Halloween Smoothie!!

It’s Halloween. For most families that means trick or treating and eating way too much sugar. Our family will definitely be ringing doorbells and filling up buckets with junk. The kids love it. It’s a really fun tradition and I don’t want to take that away from my kids when everyone else at school is talking about it. That said, their health still really matters to me and eating too much sugar is just bad. So I have come up with a solution: I make green smoothies. I do this when I know we will be going to an event where the kids will be eating way too much junk food. The kids are used to this by now, but I tell them we do not leave the house until they are done with their smoothie. They choose: “drink your smoothie and go out (trick or treating in this case), or don’t drink and stay home.” We’ve never stayed home 🙂

On Halloween night it should be even easier to get your kids to drink this:” It’s monster juice!”;  “It’ll help keep al the scary things away when we go to haunted houses!” Get creative!

The reason for a green smoothie is simple: they fill up on a really nutritious meal so that their bodies can handle what they are about to throw at it with more ease.

Fiber is huge in helping keep blood glucose levels from going out the roof. Fiber traps sugar as it passes through the intestines, therefor slowing down the rate at which your body digests it which helps reduce the amount of insulin your body needs to handle it. So eating lots of fiber before eating sugar, is one of the best things you can do if you are committed to eating sugar. This is one of the reasons why eating whole fruit is so different than just drinking the juice, which is void of fiber, therefore is just sugar. Protein has a similar effect.

I add fat to the smoothie in order to help feel full longer, in order to feel satiated. Fat triggers the pyloric valve between your stomach and small intestine. That valve is what slows down digestion and allows you to feel fuller longer as well as reduce sugar spikes.

When making a smoothie for good nutrition keep these things in mind. Does it have fiber? Does it have healthy fats? Does it have protein?

I don’t do this every time I make a smoothie. I do this when I make a smoothie before going to an event where I know we will be eating foods that I do not believe to contribute greatly to my health.

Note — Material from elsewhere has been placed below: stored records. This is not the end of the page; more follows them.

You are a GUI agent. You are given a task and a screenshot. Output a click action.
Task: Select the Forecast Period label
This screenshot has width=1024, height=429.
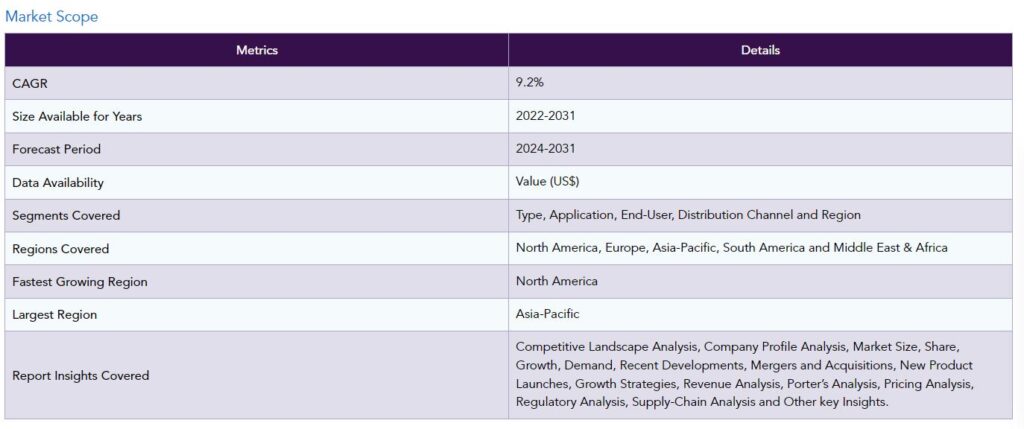[57, 150]
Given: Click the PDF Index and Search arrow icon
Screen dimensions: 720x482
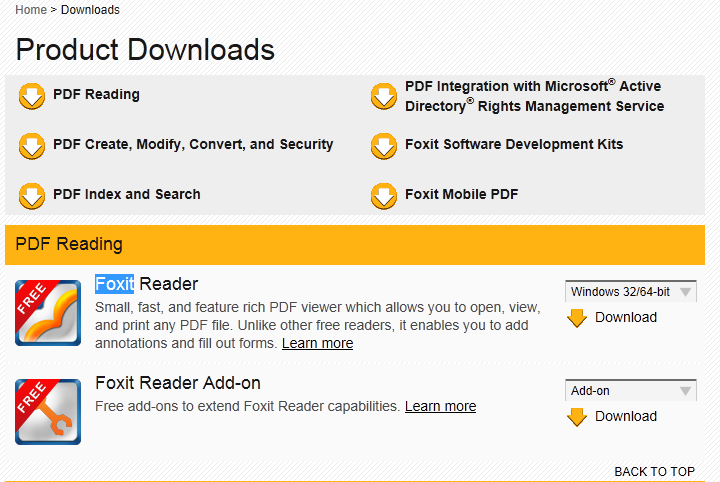Looking at the screenshot, I should point(32,195).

  • 3 cups packed of greens. I used all kale here. Make sure to use fresh greens, not frozen.
  • 2 1/2 cups almond milk (or any milk you prefer)
  • 1 stalk of celery
  • 1 small apple with skin, cored
  • 1 avocado
  • 2 dates
  • 1 small chunk ginger (optional)
  • 8 ice cubes (optional, I just wanted the smoothie cold)


  • Put everything in blender and blend on high until super smooth
  • Drink up!

This made about 40 oz. Enough for my little family of 5.